Дэниел Миллер, по-прежнему игравший активную роль в процессе записи, вспоминает: «Мы долбили, крушили, скребли, дергали, разрывали все вокруг в поисках интересных звуков. Классический трек, составленный из сэмплов, это «Pipeline», в котором все звуки записаны не в студии. Даже вокал не был записан в студии. Мы принесли магнитофон к железнодорожному полотну в Шордитче, и Мартин пел прямо под мостом. На заднем фоне слышен звук поездов и прочая дребедень».
Иронично, но новое оборудование также дало группе возможность использовать гитары. «Использование сэмплов так же оправдано, как и использование гитар, – замечает Миллер. – Это же не просто дробление на части, между ними большая разница».
Возможность создания звука позволила всем в группе музыкально поучаствовать в создании «Construction Time Again». Не-музыканты Гаан и Флетчер с энтузиазмом прослушивали малейшие звуки окружающей среды, вооруженные записывающим магнитофоном Джонса. Тем не менее, они до сих пор несколько необычная связка трех отдельных союзов: Флетчера и Гора, Гана, Уайлдера и Миллера, в качестве высшей инстанции. А теперь и Джонс был добавлен в эту связку. «Мне действительно нравился Гарет, – с теплотой вспоминает Уайлдер. – Он был таким восторженным, когда мы впервые встретились, он просто не мог остановиться – постоянно говорил. Он был гиперактивен. Я думаю, ему нравилось направление, в котором мы двигались, но иногда ему было очень трудно находиться вместе с нами в студии. Мы были настолько разными, и все занимались разными вещами. Половина из нас прозябала в студии, кто-то тихо напивался в соседнем пабе, и только один из нас занимался чем-то полезным. Вот среди этих детей и были Дэниел с Гаретом».
Уайлдер вспоминает, как Энди Флетчер обычно становился мишенью шуток Мартина, когда тому становилось в студии скучно. «Странные отношения Мартина и Флетча превалировали в студии. Складывалось ощущение, что они еще не до конца покончили с детством и потому творили действительно странные вещи. Обычно они играли в игру, когда Мартин прятал футляр от очков Флетча, а Флетч впадал в панику по этому поводу.

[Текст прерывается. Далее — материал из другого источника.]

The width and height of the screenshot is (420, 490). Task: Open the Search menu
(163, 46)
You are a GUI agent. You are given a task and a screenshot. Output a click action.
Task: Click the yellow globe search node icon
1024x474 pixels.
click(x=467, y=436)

Это происходило ежедневно и бесило каждого, кто в это время пытался добиться какого-то звука от синтезатора или сделать новую запись, типа Дэниела, Гарета или меня. Только мы начинали играть, как начиналось: “Эй, Март, а, Март! А где мой футляр? Иди сюда! Что ты с ним сделал?! Я знаю, что это ты его спрятал!” А потом присоединялся Дэйв и начинал издеваться над Флетчем. Таким образом, потасовка длилась около получаса, пока Флетч искал свой футляр, бесясь все больше и больше с каждой минутой, пока Март не отдавал его. Это было каждый день, с того дня, как я начал работать с ними, и было еще пару приколов, которые они также постоянно повторяли».

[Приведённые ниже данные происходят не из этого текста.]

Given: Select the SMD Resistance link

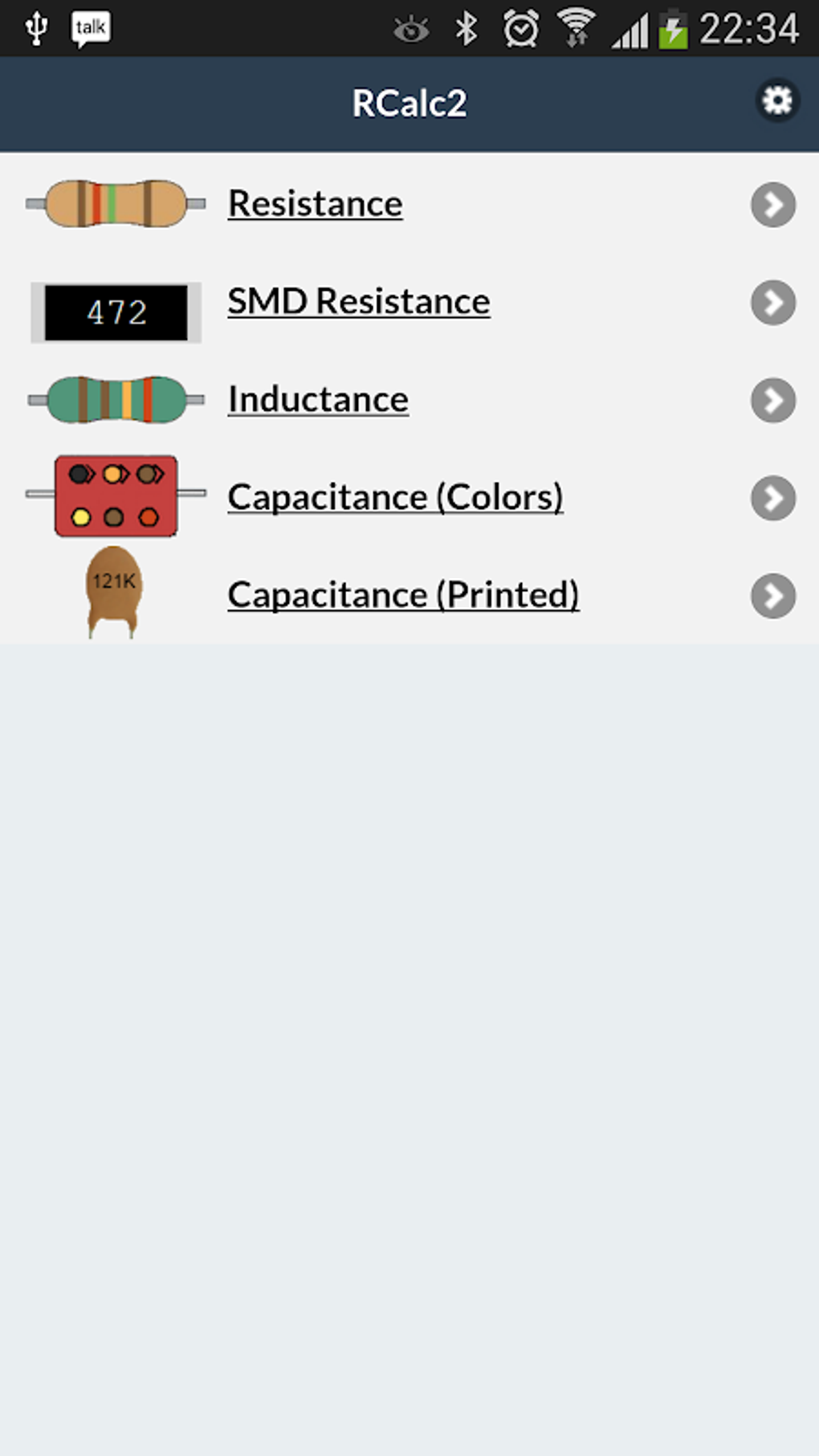Looking at the screenshot, I should [357, 301].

На самом деле Флетчер был конечной целью для шуток у всех, поскольку его нервный и дерганый характер делал его легкой мишенью и позволял доставать по любому поводу. «Мы очень много смеялись над Флетчем, – объясняет Уайлдер. – Он был тогда сильно взвинченный и очень худой из-за того, что много энергии тратил на нервы. Он частенько впадал в панику, а, знаете, когда люди паникуют, они начинают говорить и делать глупости – и он делал их много. Я думаю, что все это было результатом недостатка самоуверенности и естественно выливалось порой в серьезную депрессию. В такие дни футляр не пропадал».
Тем не менее, Уайлдер подчеркивает, что «…не все дурацкие шутки были направлены на Флетча. Дэниел в студии был жутким занудой, относясь ко всему очень серьезно. Он мог проводить час за часом, день за днем, добиваясь какого-нибудь звука, и был частенько нервным из-за этого. Я не придавал этому особого значения, потому что знал, что он хотел сделать что-то особое. Но он был упитанным товарищем и так низко носил брюки, что было видно задницу. Он стоял за синтезатором, крайне напряженный, а мы кидались в него орешками, пытаясь забросить их за резинку трусов. И он страшно раздражался, когда нам это удавалось».